• A study of factors influencing the localization, sorting and assembly of the mammalian nuclear lamins

      Mical, Timothy Ignatius; Monteiro, Mervyn J. (1997)
      Intermediate filament (IF) proteins are found in the cytoplasm as long 10 nm filaments and in the nucleus as a meshwork underlying the nuclear envelope. IF proteins contain a central conserved rod domain flanked by variable N- and C-terminal domains. At mitosis IFs disassemble, intermixing freely, but after mitosis the proteins resegregate to their respective compartments. In this work, three motifs, the nuclear localization signal (NLS), the CAAX motif, and the 42 AA insert, specific to lamin proteins, were studied as to their role in targeting and assembly. The NLS is believed to target lamins to the nucleus while the CAAX motif acts to confer association of lamins with the nuclear envelope. The 42 AA insert is thought to inhibit association of lamins with their cytoplasmic counterparts.
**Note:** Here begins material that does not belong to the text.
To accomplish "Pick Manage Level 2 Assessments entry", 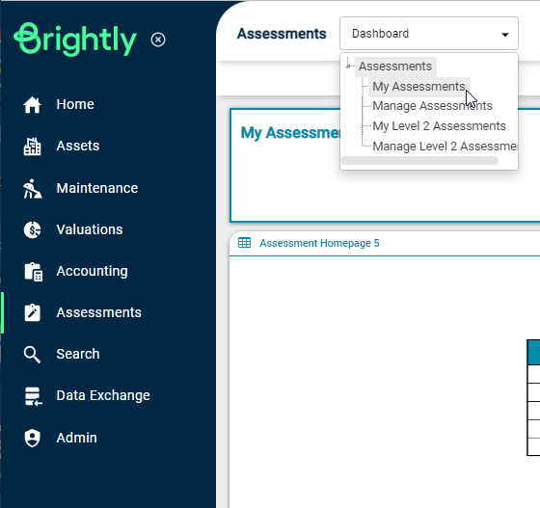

To examine these theories HeLa cells were transiently transfected with IF molecules containing or lacking the three motifs and their cellular localization was studied. Chimeric molecules were also created from the cytoplasmic IF, NF-L, and lamin to further test the role of other IF domains in assembly and sorting. Lamin B mutants deleted of any one of the three motifs showed delayed but appropriate targeting to the nucleus. In contrast, mutants deleted of more than one motif were defective in targeting indicating that the three motifs act in concert with one another to ensure timely and correct lamina assembly. Stable cell lines expressing lamin B either with or without a CAAX motif were created. Biochemical analysis of the cell lines indicated that a large portion of lamin B does not co-fractionate with its putative receptor (p58), suggesting that the two proteins do not bind directly with one another. Overexpression of lamin mutants lacking a CAAX motif resulted in accumulation into multiple aggregates within the nucleus that did not colocalize with coiled bodies. Assembly phenotypes of IF mutants were dependent on the head domain sequences. Long filaments were formed with cytoplasmic head domains were present on lamin rods, but the converse phenotype of reticular filaments formed whenever the lamin head domain was present.